E invece è proprio così, i razzisti sono loro.
Una dimostrazione? Queste sono le parole che Graziano Delrio ha pronunciato tre giorni fa in una conferenza sulla cittadinanza:
Noi diciamo sempre che vogliamo che nel nostro paese siano stranieri solo coloro che commettono il male.
Questa è la vera discriminante.
Queste parole mi fanno raggelare il sangue. Io, straniero, mi sento un brivido dentro a sentire un sindaco che, senza nessuna vergogna, dice che sono stranieri solo coloro che commettono il male.
L’avrà detto in buona fede, ci mancherebbe, e probabilmente non si è nemmeno reso conto di quello che ha detto. Ma il concetto rimane: tu, straniero, devi desiderare di diventare italiano. La cittadinanza italiana deve essere la tua ambizione primaria, perché in italia sono stranieri solo i cattivi.
No, non sta dicendo che gli stranieri sono il male. Sta dicendo che fosse per lui darebbe il passaporto italiano a chiunque, basta che non commetta reati.
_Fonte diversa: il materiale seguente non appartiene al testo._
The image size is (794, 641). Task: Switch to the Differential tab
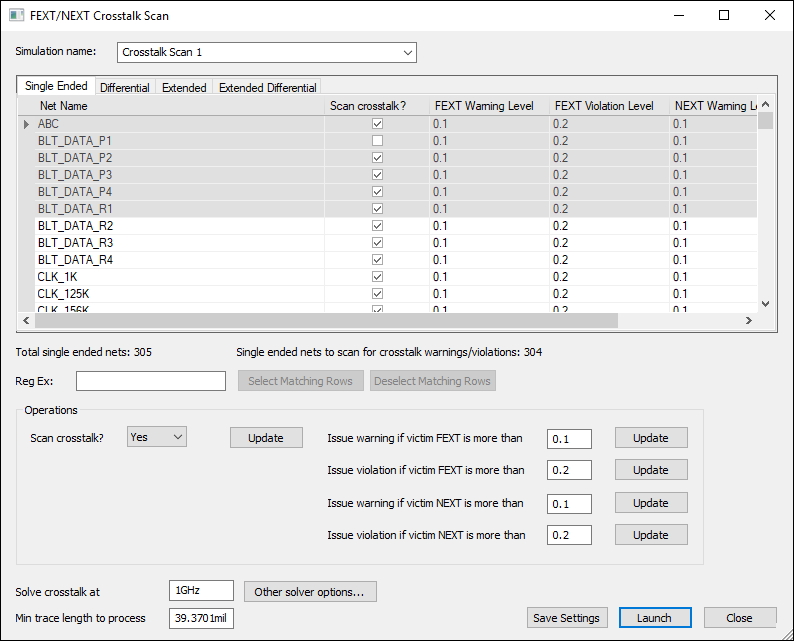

Nel dirlo però non si accorge che dà per scontato che gli stranieri desiderino la cittadinanza italiana. Lo dà talmente per scontato che se uno rimane fuori è solo perché non gli è stata concessa la cittadinanza, non perché l’ha desiderato lui.
Quando dice “vogliamo che nel nostro paese siano stranieri solo coloro che commettono il male” Delrio afferma che uno straniero è obbligato a desiderare la cittadinanza italiana, perché chi non ce l’ha è solo perché non gli è stata data in quanto persona che commette il male.
Spiegalo tu a Delrio che così facendo insulta l’identità di coloro che pur vivendo in italia vogliono conservare la propria cittadinanza, per questioni culturali o perché prendendo la cittadinanza italiana perderebbero quella d’origine. Come i cittadini giapponesi che sposano cittadini italiani e che pur vivendo in italia non vogliono la cittadinanza italiana perché perderebbero quella giapponese. Vivono in italia da stranieri e rimangono tali per proprio desiderio: Delrio, hai il coraggio di ripetere di fronte a loro che in italia è straniero solo chi commette il male?
L’ho detto mille volte, e lo ripeterò fino all’infinito: il vero razzismo non è considerare qualcuno straniero ma considerare come negativo il concetto di straniero.
Perché dando per assodato che una persona voglia per forza essere italiana consideri l’essere italiani migliore dell’essere stranieri. E questo sì che è razzismo.
La grande conquista di civiltà non si fa considerando tutti italiani, ma quando uno straniero avrà la libertà di vivere da straniero. Senza essere considerato negativamente per il fatto di essere straniero e senza che nessuno gli imponga di diventare italiano.